Carter likes a challenge, likes overcoming obstacles, and he's reached the point when he can differentiate between busses and large trucks, SUVs and sedans by the hum of their tires on the asphalt and the pitch of their engines. More importantly, he's learned to gauge the speed of these vehicles well enough to estimate the number of seconds before they intersect his line of sight. Except, of course, when a train passes overhead.
While he waits for a target to appear, Carter tracks the vehicles on both sides of the road. Patience is another aspect of the sniper's art, like stealth. You acquire a position first, then you make yourself invisible until a target presents itself. Your goal is to maintain focus, no matter how long it takes. But Carter's mind soon begins to drift.
More slippage.
Eventually, Carter's thoughts settle on Montgomery Thorpe, who claimed, when he and Carter first met, to be an Australian educated at Sandhurst, Britain's Royal Military Academy. Carter was initially skeptical, as well he should have been. The mercenary scene was chock full of braggarts and blowhards. But then one night, as they ripped through the countryside in an armored Humvee, Thorpe delivered an extremely detailed monologue on Roman military tactics and how they were eventually overcome by far more primitive societies.
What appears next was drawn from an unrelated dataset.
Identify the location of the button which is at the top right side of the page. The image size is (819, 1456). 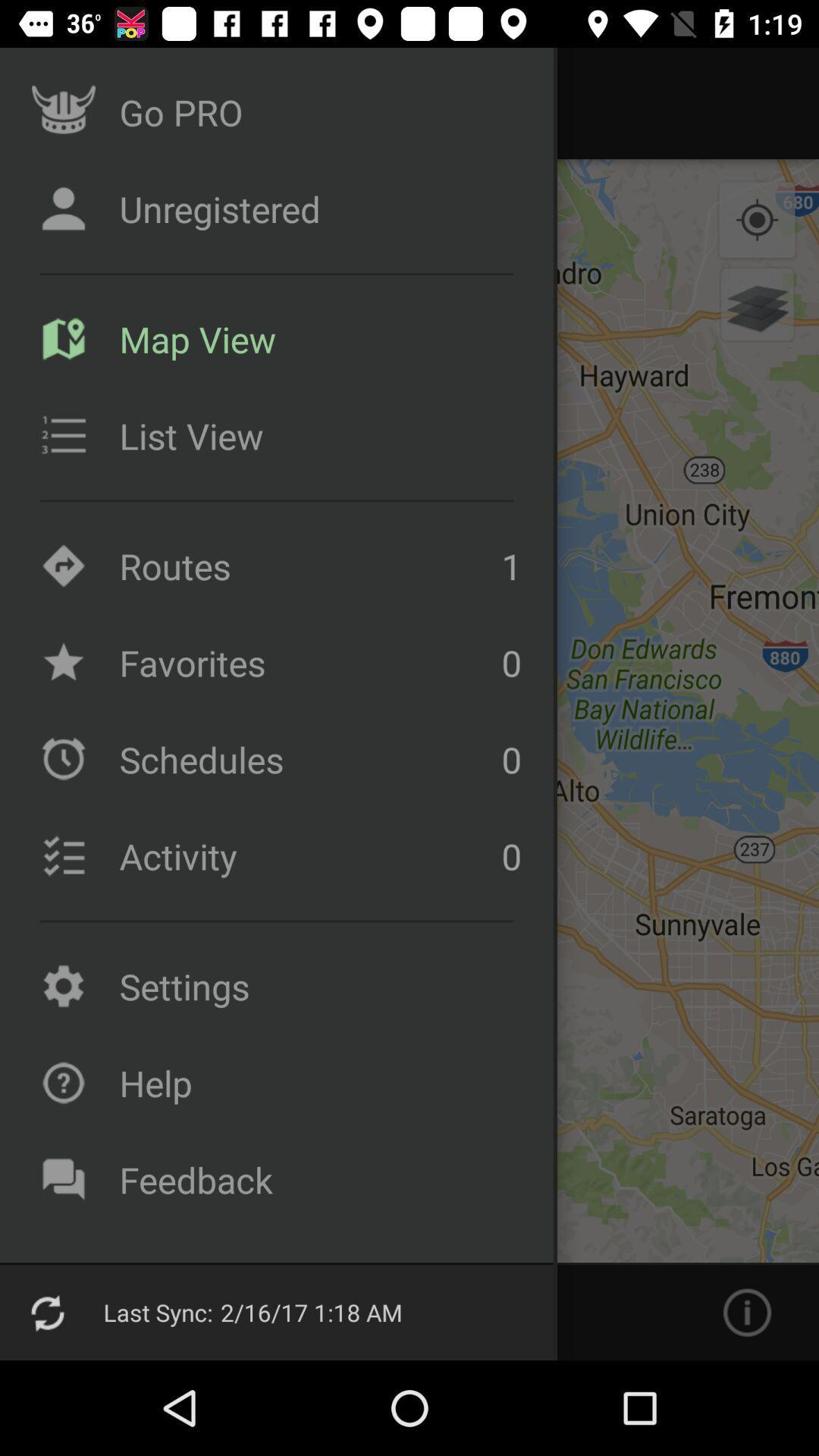
(758, 220).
âThroughout history,' he concluded, âevery advance in weaponry, tactics and strategy has resulted in the formation of a successful counter. The trick is to be nimble.' As the months went by, Thorpe occasionally added to this bottom line by analyzing the collapse of other great militaries, the Ottomans in the near east, Napoleon in Europe, the Ashanti in Africa.
They were in Iraq, Carter and Thorpe, when these lectures took place, working for Coldstream Military Operations. Their little mercenary band had devolved into a virtual hit squad by then. Worse still, they no longer knew who they worked for. A Russian oligarch, as one rumor had it? Or a Saudi oil prince? Or the CIA? Or what was left of the KGB? Or the Chinese? All Carter knew was that the money was good, twice what Halliburton's people got. All Carter knew was that when he finally went home, he wouldn't be sporting empty pockets.